"Ada yang ingin kubicarakan denganmu." katanya kemudian saat kami sudah duduk di dekat bawah pohon Sakura. Langit sedikit mendung. Sepertinya akan hujan.
"Apa?"
"Besok aku akan pulang."
"Pulang?" aku sedikit bingung. Bukankah Haru dan Aika bersaudara dan mereka tinggal disini, di Takamatsu?
"Besok aku pulang ke Nakamura."
"Haru.." aku tidak bisa mengatakan apapun kecuali namanya.
___________________________________________
Aku memandangi obento yang kubawa dari rumah. Saat ini aku di atas atap bersama Mao dan Aika. Nafsu makanku berkurang drastis semenjak.. semenjak seseorang yang menjadi musim semiku pergi.
"Kau harus banyak makan, Haru. Kau itu sudah kurus. Apa jadinya kalau kau tidak makan?"
"Mao-chan benar. Ayo kita makan." Aika menyahuti.
"Atau kalau tidak lapar minumlah sedikit. Ini musim panas. Bisa-bisa kau mati kelaparan dan kehausan."

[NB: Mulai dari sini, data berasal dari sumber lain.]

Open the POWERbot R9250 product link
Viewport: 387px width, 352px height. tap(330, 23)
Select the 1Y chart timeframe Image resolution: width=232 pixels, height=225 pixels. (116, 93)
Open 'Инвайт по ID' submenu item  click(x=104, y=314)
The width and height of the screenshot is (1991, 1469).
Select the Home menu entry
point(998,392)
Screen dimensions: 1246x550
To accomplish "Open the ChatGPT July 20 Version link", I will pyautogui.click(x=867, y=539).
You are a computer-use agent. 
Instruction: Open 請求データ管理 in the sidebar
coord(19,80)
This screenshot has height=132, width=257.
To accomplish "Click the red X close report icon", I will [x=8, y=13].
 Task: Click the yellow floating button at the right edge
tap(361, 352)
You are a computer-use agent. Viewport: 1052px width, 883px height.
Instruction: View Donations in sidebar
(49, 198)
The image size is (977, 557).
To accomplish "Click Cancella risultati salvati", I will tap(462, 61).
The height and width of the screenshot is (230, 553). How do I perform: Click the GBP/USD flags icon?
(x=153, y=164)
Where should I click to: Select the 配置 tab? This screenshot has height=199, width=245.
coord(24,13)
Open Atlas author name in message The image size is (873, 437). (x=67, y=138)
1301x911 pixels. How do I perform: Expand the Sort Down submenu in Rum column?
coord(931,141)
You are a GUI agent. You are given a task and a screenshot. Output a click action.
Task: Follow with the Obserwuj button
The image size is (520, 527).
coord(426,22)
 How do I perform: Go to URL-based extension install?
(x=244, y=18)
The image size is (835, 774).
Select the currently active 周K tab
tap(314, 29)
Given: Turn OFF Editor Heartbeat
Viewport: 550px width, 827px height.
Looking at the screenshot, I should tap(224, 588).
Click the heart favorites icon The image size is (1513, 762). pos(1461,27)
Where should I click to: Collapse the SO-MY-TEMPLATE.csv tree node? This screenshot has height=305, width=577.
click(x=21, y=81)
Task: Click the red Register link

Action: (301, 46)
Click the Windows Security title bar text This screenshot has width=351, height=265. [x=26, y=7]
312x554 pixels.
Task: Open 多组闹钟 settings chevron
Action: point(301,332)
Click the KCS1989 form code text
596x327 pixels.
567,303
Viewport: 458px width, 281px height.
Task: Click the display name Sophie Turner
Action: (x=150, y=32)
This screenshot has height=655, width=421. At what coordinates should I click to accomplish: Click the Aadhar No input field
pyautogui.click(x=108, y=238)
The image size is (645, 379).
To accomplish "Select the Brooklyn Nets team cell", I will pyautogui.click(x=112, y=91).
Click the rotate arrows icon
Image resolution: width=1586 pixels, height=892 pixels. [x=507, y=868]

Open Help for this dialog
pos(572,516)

"Mao-chan.. Kau berlebihan!"
"Atau kalau tidak lapar minumlah sedikit. Ini musim panas. Bisa-bisa kau mati kelaparan dan kehausan."
"Mao-chan.. Kau berlebihan!"
"Iya-iya. Aku makan." jawabku akhirnya. Aku tidak ingin membuat sahabat-sahabatku khawatir.
"Nah. Baguslah kalau begitu!"
Setelah pulang sekolah aku pergi ke rumah Aika. Kami ada tugas bersama lagi, tapi Mao tidak bisa ikut karena harus menjaga adiknya di rumah. Saat menuju rumahnya aku merasa kembali ke beberapa waktu lalu. Terakhir aku ke rumah Aika masih ada dia. Aku jadi ingin menangis. Mengapa rasa suka semenyakitkan ini?
"Ayo masuk, Haruka-chan! Jangan melamun di depan rumahku."
Suara Aika menyadarkanku. Si kembar ini suka sekali mengganggu imajinasiku. "Iya, Aika." ucapku singkat.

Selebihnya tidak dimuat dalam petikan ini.